◆ **Exercise directions**
Write out the entries below exactly, but only from the line containing "Given: Move selected" through the line containing "This screenshot has height=616, width=786.", and without the pictures.

Data excerpts
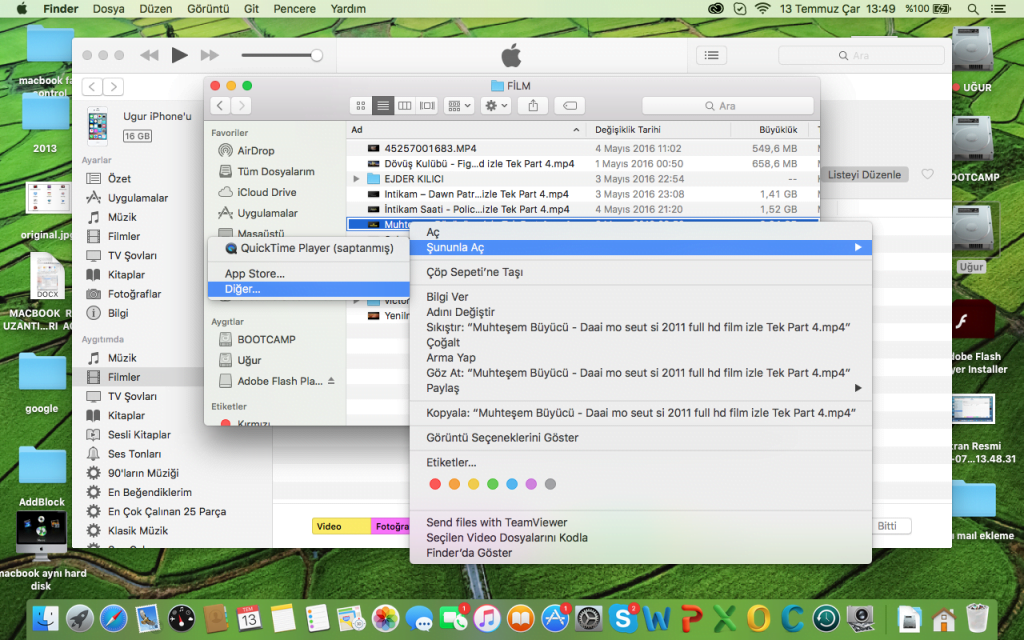
Task: Open the item arrangement dropdown in toolbar
Action: [x=458, y=105]
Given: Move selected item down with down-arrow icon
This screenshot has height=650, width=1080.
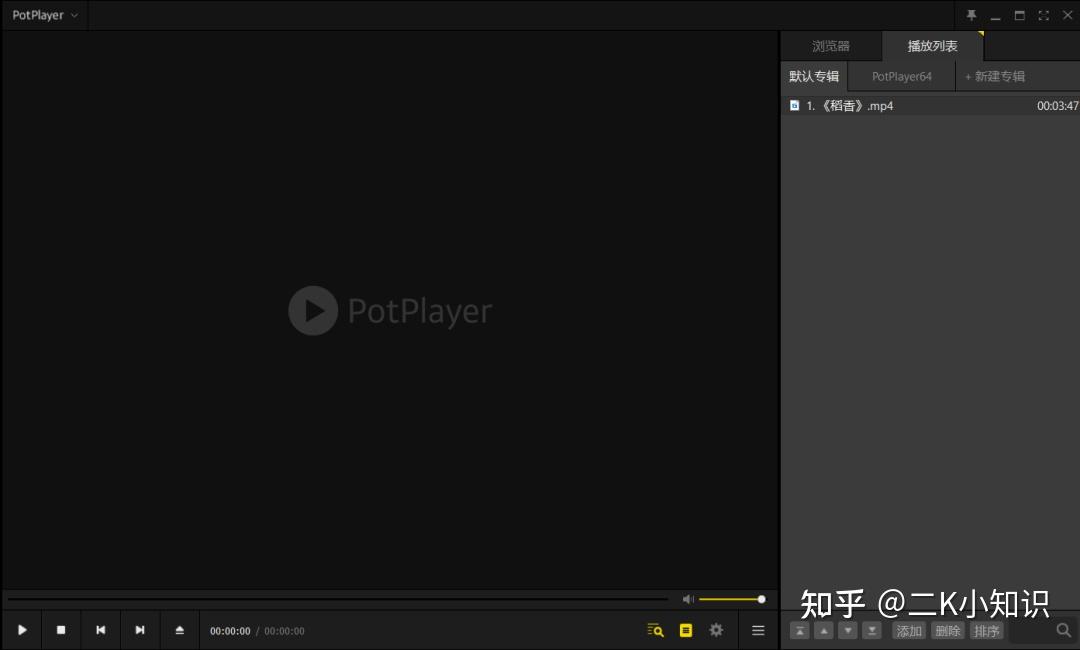Looking at the screenshot, I should [x=848, y=630].
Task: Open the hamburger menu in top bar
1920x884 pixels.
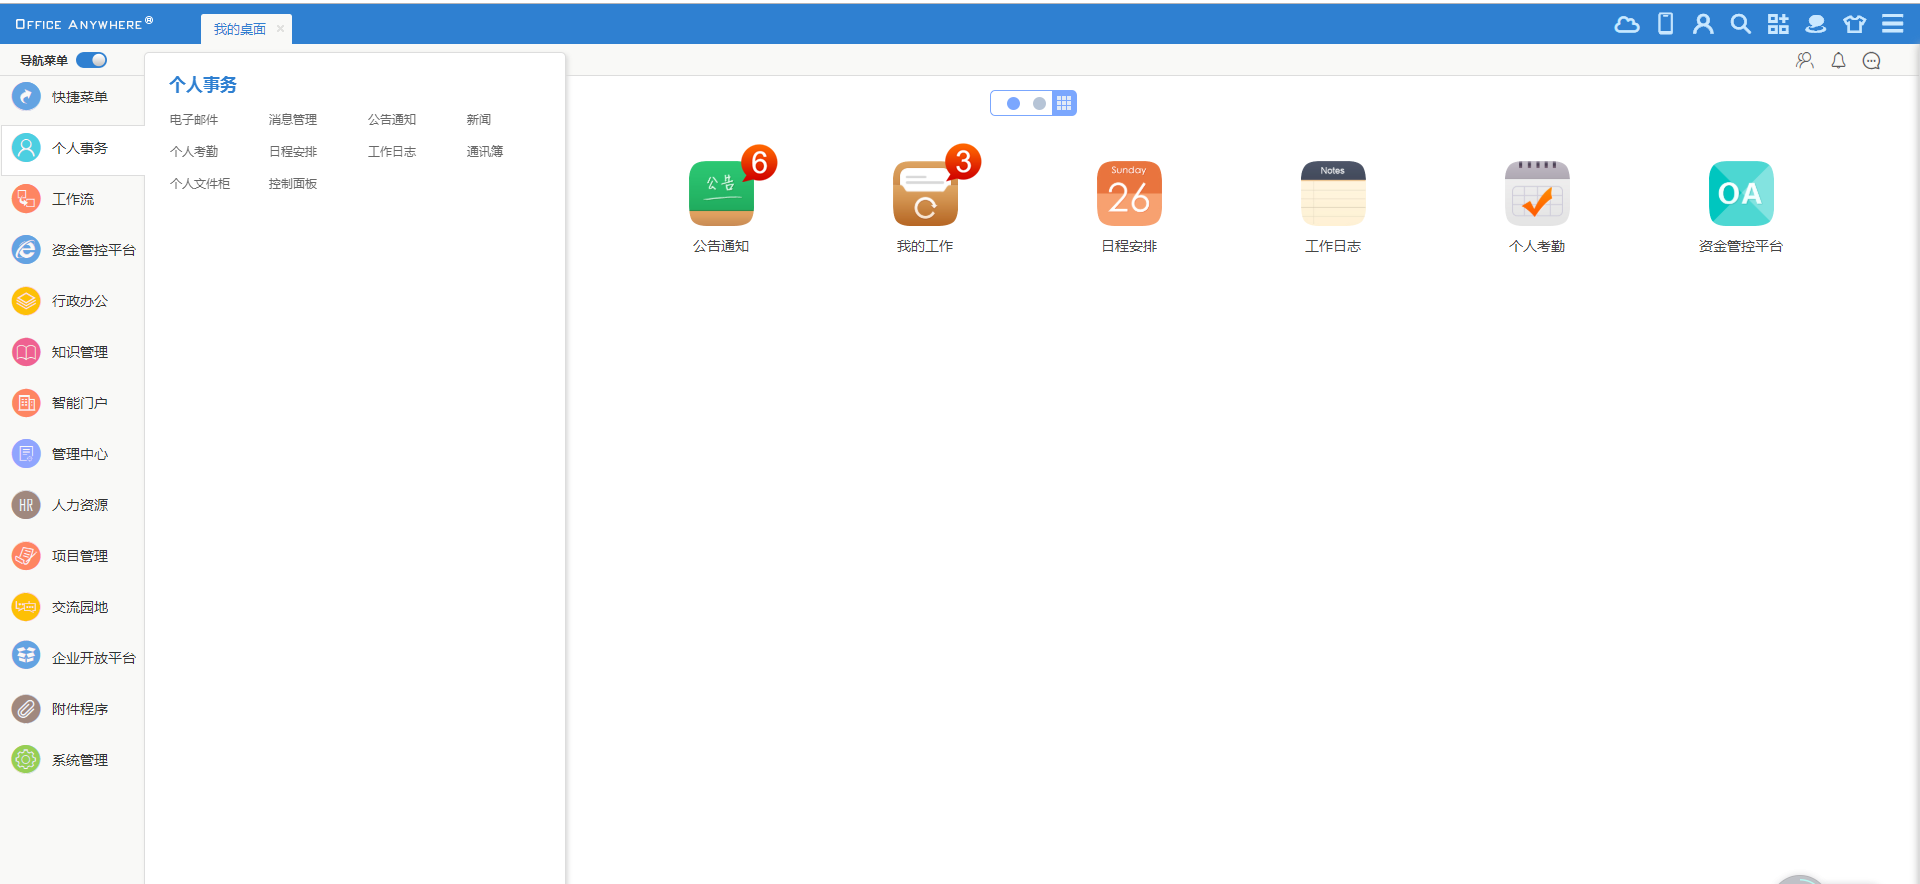Action: 1893,24
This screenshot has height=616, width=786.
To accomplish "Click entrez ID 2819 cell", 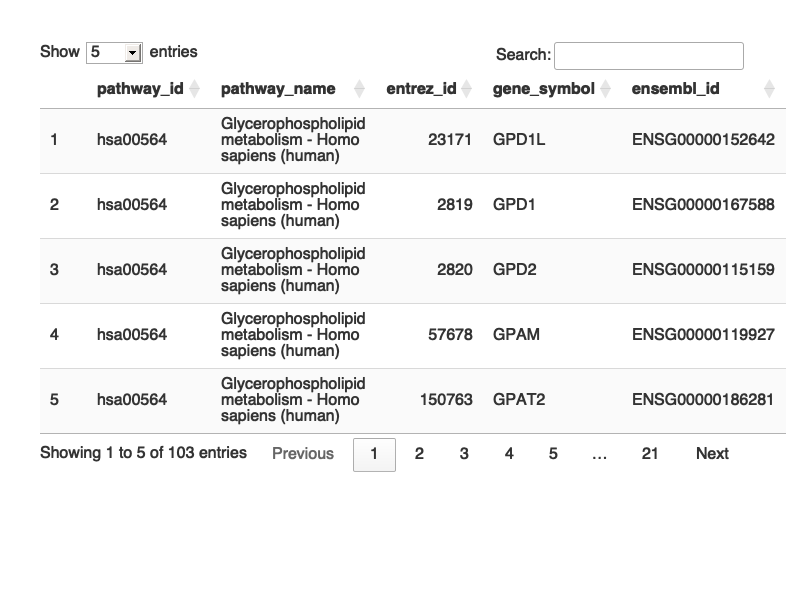I will click(x=454, y=205).
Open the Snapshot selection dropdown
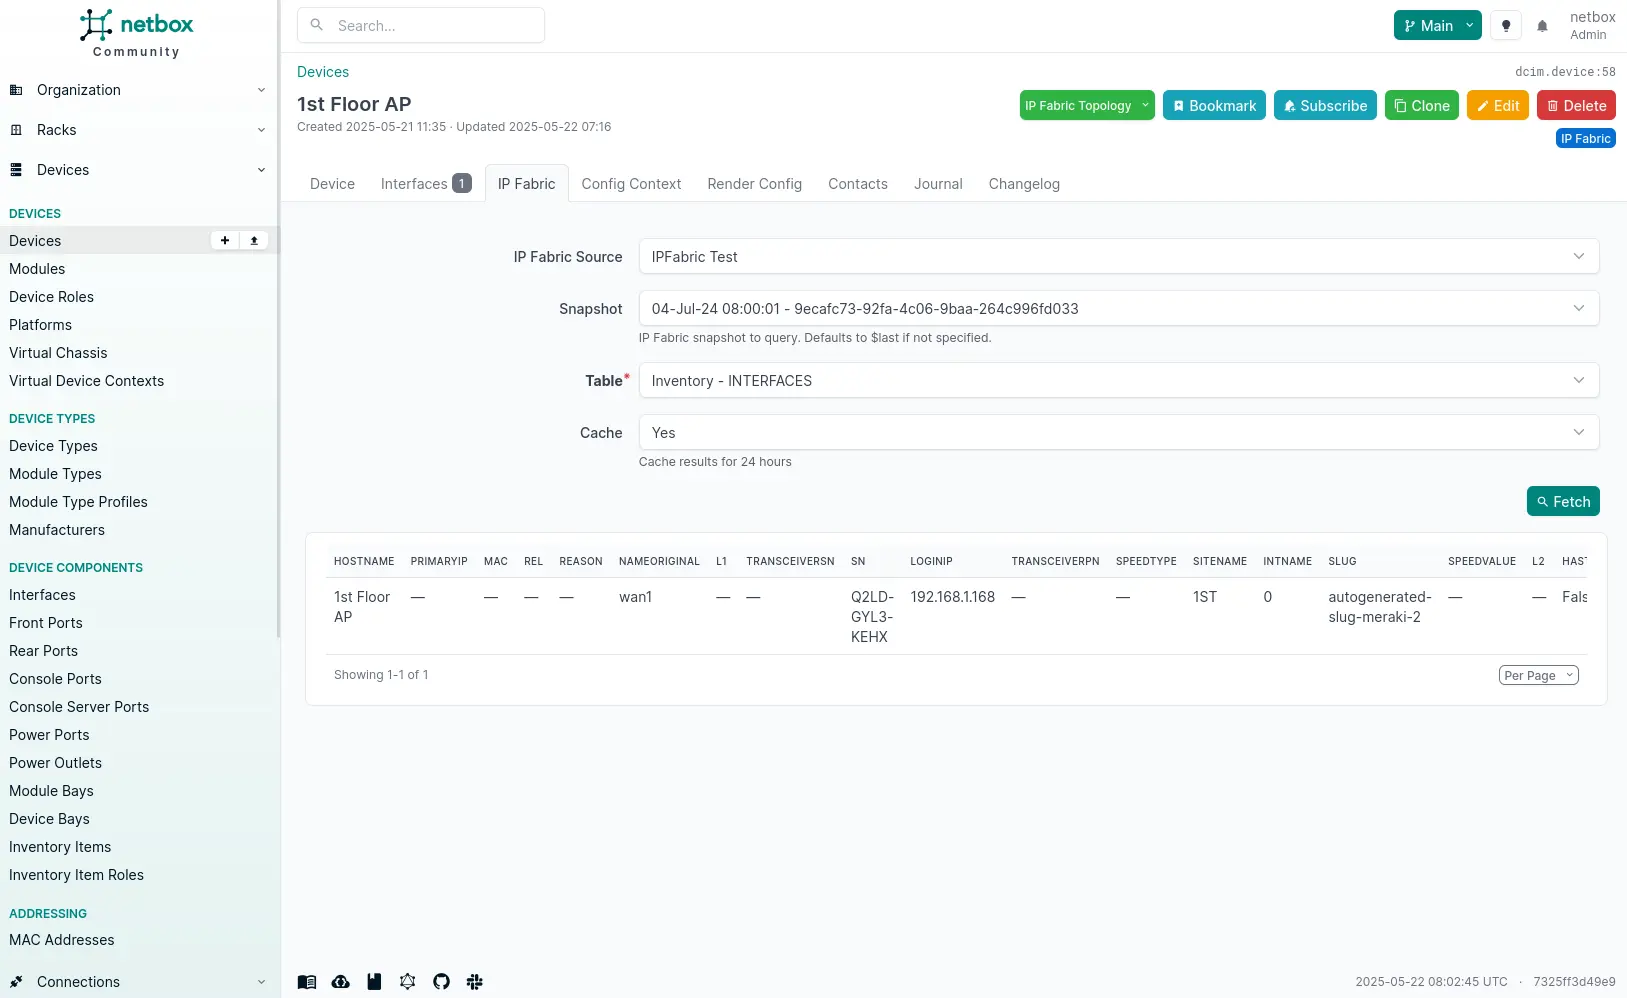 coord(1118,309)
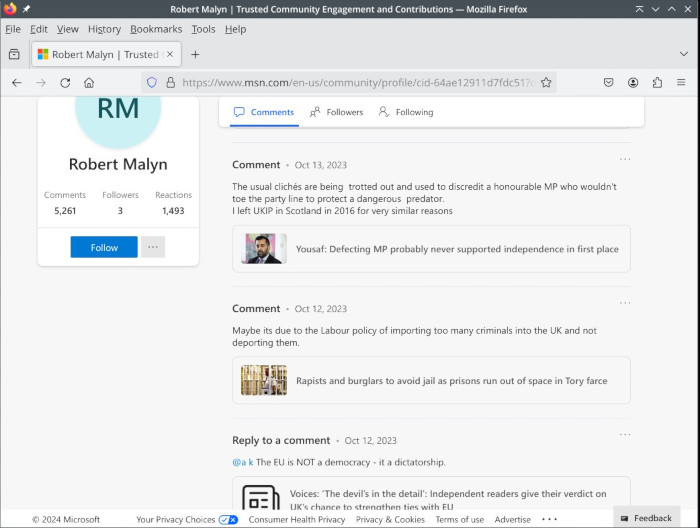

◆ **Response area**
Given: Move selected item down with down-arrow icon
This screenshot has height=650, width=1080.
Looking at the screenshot, I should [x=848, y=630].
Task: Open the hamburger menu in top bar
1920x884 pixels.
Action: 1893,24
This screenshot has height=616, width=786.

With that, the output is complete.